Will the real amateur golfer status, please stand up?

How I missed this when it was relatively recent news is beyond me. But, better late than never. And it happens to fit in very well with the Pac Pro league post that just went up. I don’t usually write about golf, but this was too good not to pass up.

Golf Digest published this story back in 2011 October about the recent change to amateur status by the USGA (US Golf Association) and R&A (which originally stood for the Royal & Ancient Golf Club of St. Andrews, but which is now a separate agency responsible for just the golf rules outside of the US and Mexico). The crux of the change is that amateur golfers can enter into a relationship with a sponsor or agent in relation to their future status as a professional golfer without losing their amateur status, provided the golfer receives no financial gain while still an amateur. Quoting the article:

In a move that surprised some purists but appeared to be a nod to the current realities facing elite amateur golfers, the gameʼs two governing bodies changed Rule 2-2 of the RAS, effective Jan. 1, 2012, to allow amateurs to enter into a contract and/or an agreement with a third party—which can include a professional agent or sponsor—solely in relation to the golferʼs future as a professional, provided the golfer does not obtain any financial gain, directly or indirectly, while still an amateur. This was accompanied by a similar allowance to amateurs to sign contracts with national golf unions and associations.

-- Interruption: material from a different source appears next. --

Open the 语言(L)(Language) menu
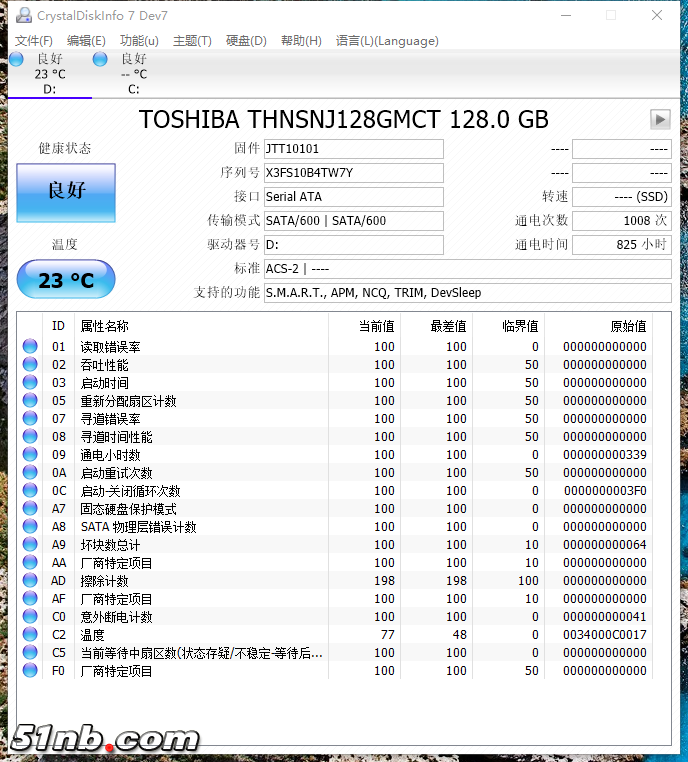 tap(387, 41)
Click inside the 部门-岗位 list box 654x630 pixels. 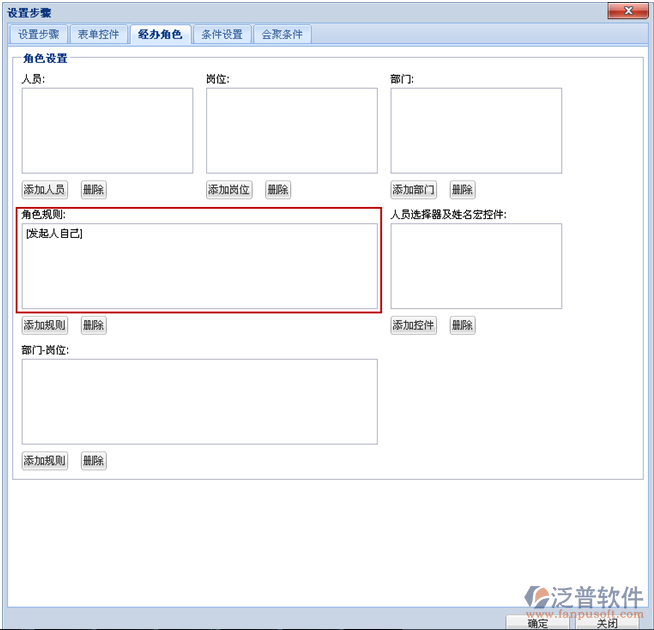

And here’s where it gets hairy. Quoting the article again:

However, NCAA Bylaw 12.3, titled “Use of Agents,” states the following:

12.3.1 General Rule. An individual shall be ineligible for participation in an intercollegiate sport if he or she ever has agreed (orally or in writing) to be represented by an agent for the purpose of marketing his or her athletics ability or reputation in that sport. Further, an agency contract not specifically limited in writing to a sport or particular sports shall be deemed applicable to all sports, and the individual shall be ineligible to participate in any sport. Representation for Future Negotiations. An individual shall be ineligible per Bylaw 12.3.1 if he or she enters into a verbal or written
agreement with an agent for representation in future professional sports negotiations that are to take place after the individual has completed his or her eligibility in that sport.

(Rough translation: “We don’t give a damn what the USGA or R&A say, our rule is: get an agent, lose your eligibility.”)

The story goes on to say that this rule change basically legitimizes what has already been happening, and puts it out of the open instead of making it a back-room, under-the-table affair. It was originally an R&A rule change, but again quoting the story:

It might not have been what USGA officials desired, but to be a good partner they went along with it.

Since this story broke (or possibly before), the USGA has prepared a chart detailing the differences. The rule change appears to still be current as of 2017 according to this chart. The chart does help in understanding exactly what the NCAA allows versus what the USGA allows, and it is interesting to note that the NCAA policy is not always the more restrictive one.

Anyway, I don’t blame the USGA for this. The story as written criticizes the USGA and R&A for relaxing the rules. I really don’t think the blame belongs on the USGA and R&A though. I would blame the NCAA for not keeping its rules up to what is currently considered amateur status by a higher authority (the USGA and/or R&A in this case). Of course, the whole reason they are so strict goes back to the reason the NCAA started the “student-athlete” classification to begin with: not wanting to pay worker’s compensation for players injured while playing college sports. This despite the multi-billion-dollar revenue total from college athletics. The schools, either with the NCAA’s help or individually, should be able to afford the medical expenses of injured players. If it’s that expensive to pay for hurt football players that bring the schools millions of dollars, maybe it’s too expensive to even have a football program to begin with.

Do college golfers get hurt often enough that they should get caught up in this awful dragnet? I would hope not. Maybe we need something like Pac Pro for golf as well. Or at the very least, some kind of an amateur golfing program aimed at college-age players separate from the schools so the NCAA can’t get their gooey fingers all over it and mess it up, and do things strictly by the USGA’s definition of amateur status.

(Note: the story may not display correctly in Firefox, for reasons I am unable to figure out.)